The required output is the line containing "Add another action with plus button" followed by each line through the end of the data below, repeated exactly and with nothing added.

[Saved entries]
--

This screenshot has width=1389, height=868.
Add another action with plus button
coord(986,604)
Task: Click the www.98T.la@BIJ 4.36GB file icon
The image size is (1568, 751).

--

-- Output of the exercise --
Add another action with plus button
coord(986,604)
Task: Click the www.98T.la@BIJ 4.36GB file icon
The image size is (1568, 751).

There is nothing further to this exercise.